I thought for a second there that analysis placed the Beechcraft Bonanza under the "attack" category because I missed the "trainer" title. That might actually be an upgrade for them. 

The argument clearly will not be who gets to shoot them down first, it's who gets to destroy them on the runway first.

And as much as we mock their first "domestic" aircraft, it is still quite an achievement that very few countries have ever surpassed. Who knows, maybe in 30 years with some friendly Russians or Chinese they may be making world-class fighters.


----------



## The Basket (Sep 22, 2007)

Not saying that the American air power is not good but saying you hope for the best and plan for the worst. 

Saw a pic of a Iranian MiG-29 and it was carrying K-13s...not good.

Wonder what SAMs they got.


----------



## Gnomey (Sep 22, 2007)

Read somewhere on here that their air defence is worse than Syria's and Israel penetrated that with little problems so you would think there would be little problem with the Iranians either. It should be fairly easy for the Western Nations with the currently available technology. If there are F-22's in the area they should be used but in theory they won't be needed.


----------



## mkloby (Sep 22, 2007)

ToughOmbre said:


> mkloby, don't think we'll be putting men on the ground anytime soon in another ME country. I could be wrong, but right now we just don't have the manpower. And Iran is three times the size of Iraq. But you're right about the air campaign; it would decimate the Iranians.
> 
> TO



There is manpower to invade, engage, and decimate the Iranian military. However, occupation and the aftermath is a whole new ballgame.

The situation would not be ideal - and sustainment of such a situation would not be favorable regarding the movement of assets from elsewhere in the world... but if there was a reason for the Iran to be destroyed - it could be done.

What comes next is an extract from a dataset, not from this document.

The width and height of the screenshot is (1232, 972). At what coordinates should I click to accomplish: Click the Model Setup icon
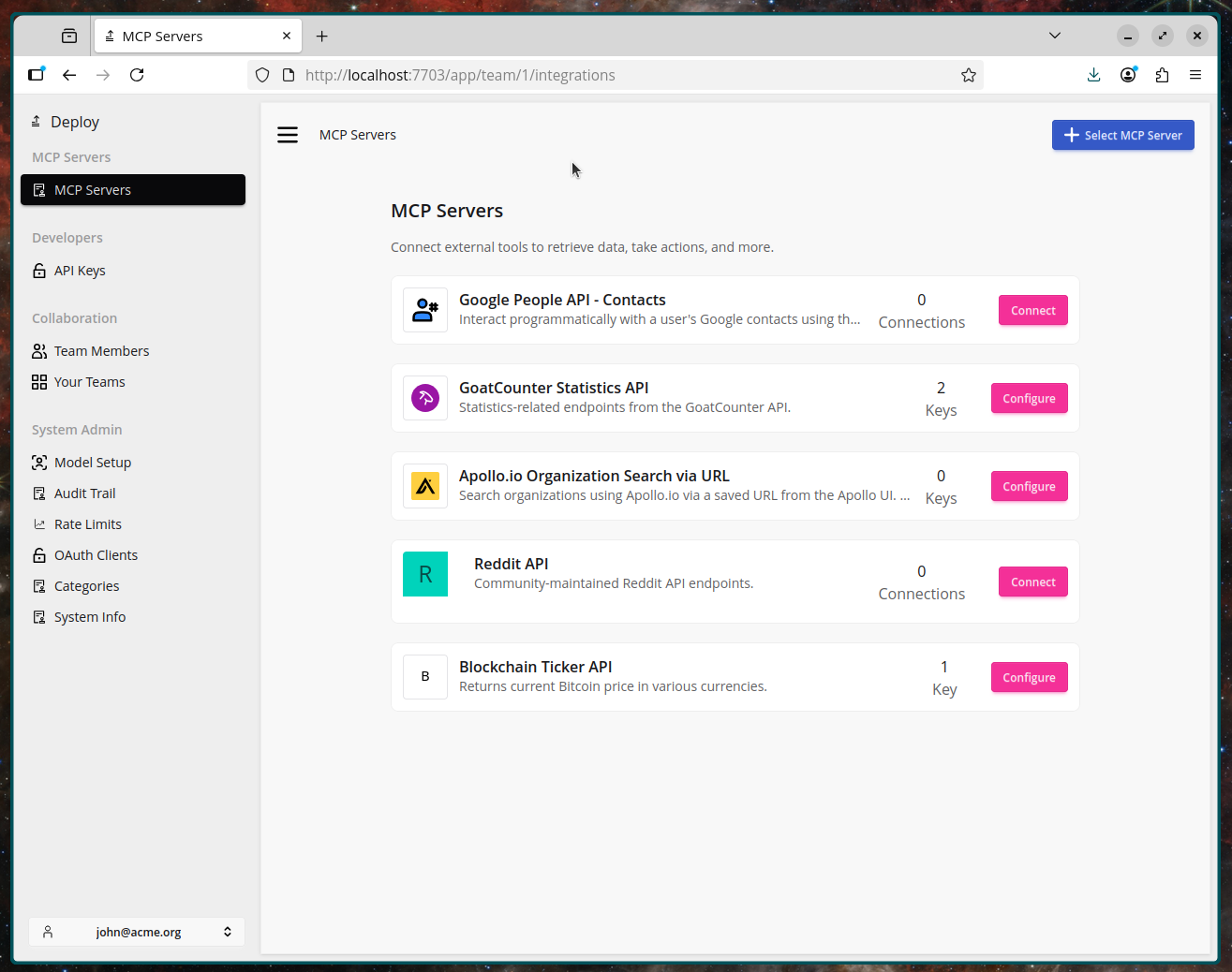pos(39,462)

The Marine Corps, for example, is seeking a 2:1 ratio of time at home to time deployed. Some units have this balance - many do not. The deployment cycle, in many cases, is dependent upon occupational field. Of course there are added strains on consumption of materiel and service life of equipment, but this gets more into long term sustainment of forces.


----------



## SoD Stitch (Sep 22, 2007)

comiso90 said:


> Who gets to shoot them down first, the Israelis or Americans?
> 
> resembles th YF-17 too
> 
> ,



Something can be gleaned from looking at the a/c . . . fairly low thrust, especially with two engines; look at the intakes. Not very big, are they? This suggests a low air mass-flow, hence low thrust. Probably on the order of 12,000 lbs. per engine, if that. Not sure if it has afterburnng cabability; probably does. The LERX's are '80's technology.

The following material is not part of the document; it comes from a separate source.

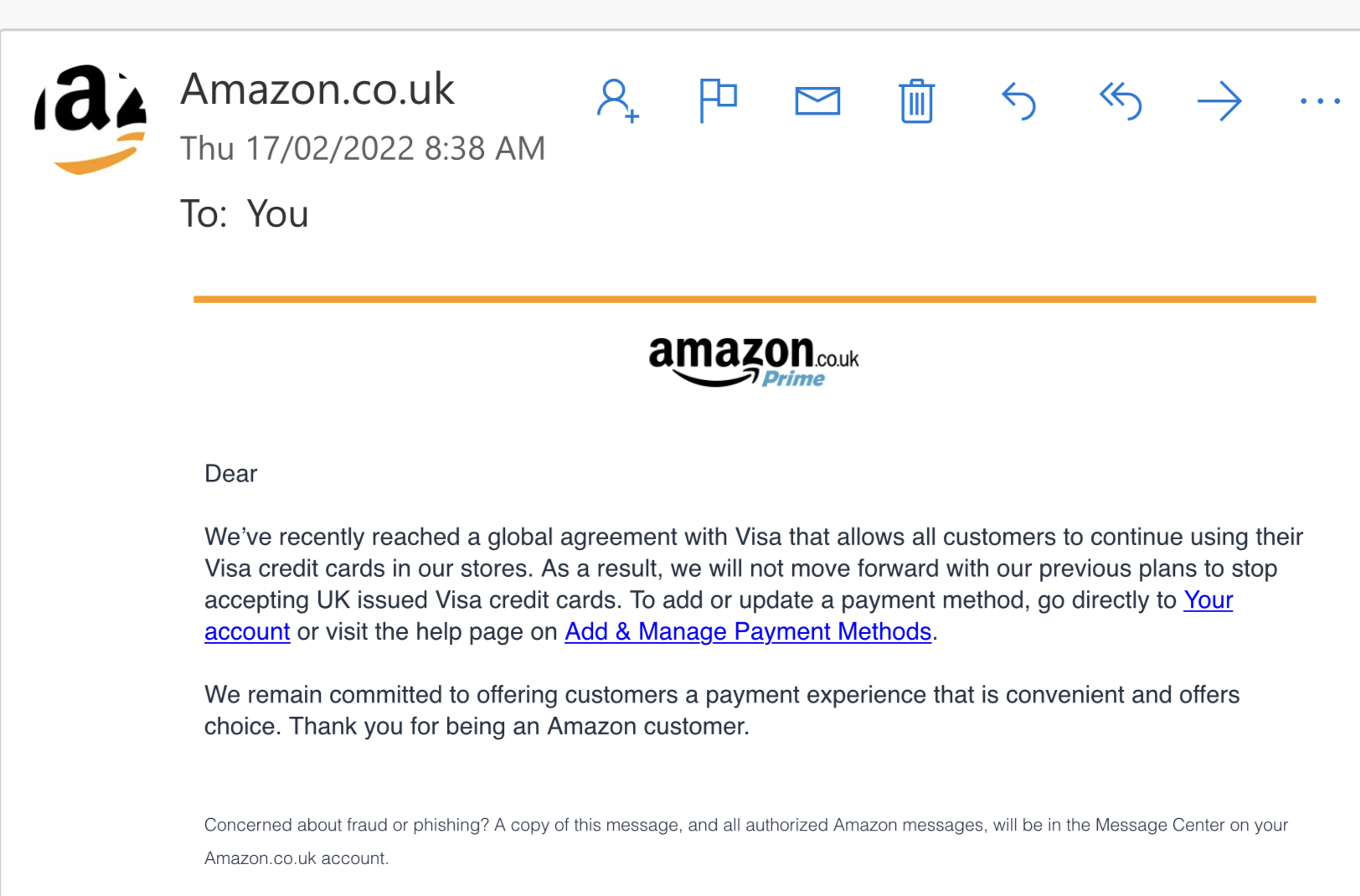Click the 'Thank you for being an Amazon customer' text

Also, the nose cone does not appear to be di-electric (they painted over it); hence, no radar? Probably GCI only. Not very useful.


----------



## FLYBOYJ (Sep 23, 2007)

SoD Stitch said:


> Something can be gleaned from looking at the a/c . . . fairly low thrust, especially with two engines; look at the intakes. Not very big, are they? This suggests a low air mass-flow, hence low thrust. Probably on the order of 12,000 lbs. per engine, if that. Not sure if it has afterburnng cabability; probably does. The LERX's are '80's technology.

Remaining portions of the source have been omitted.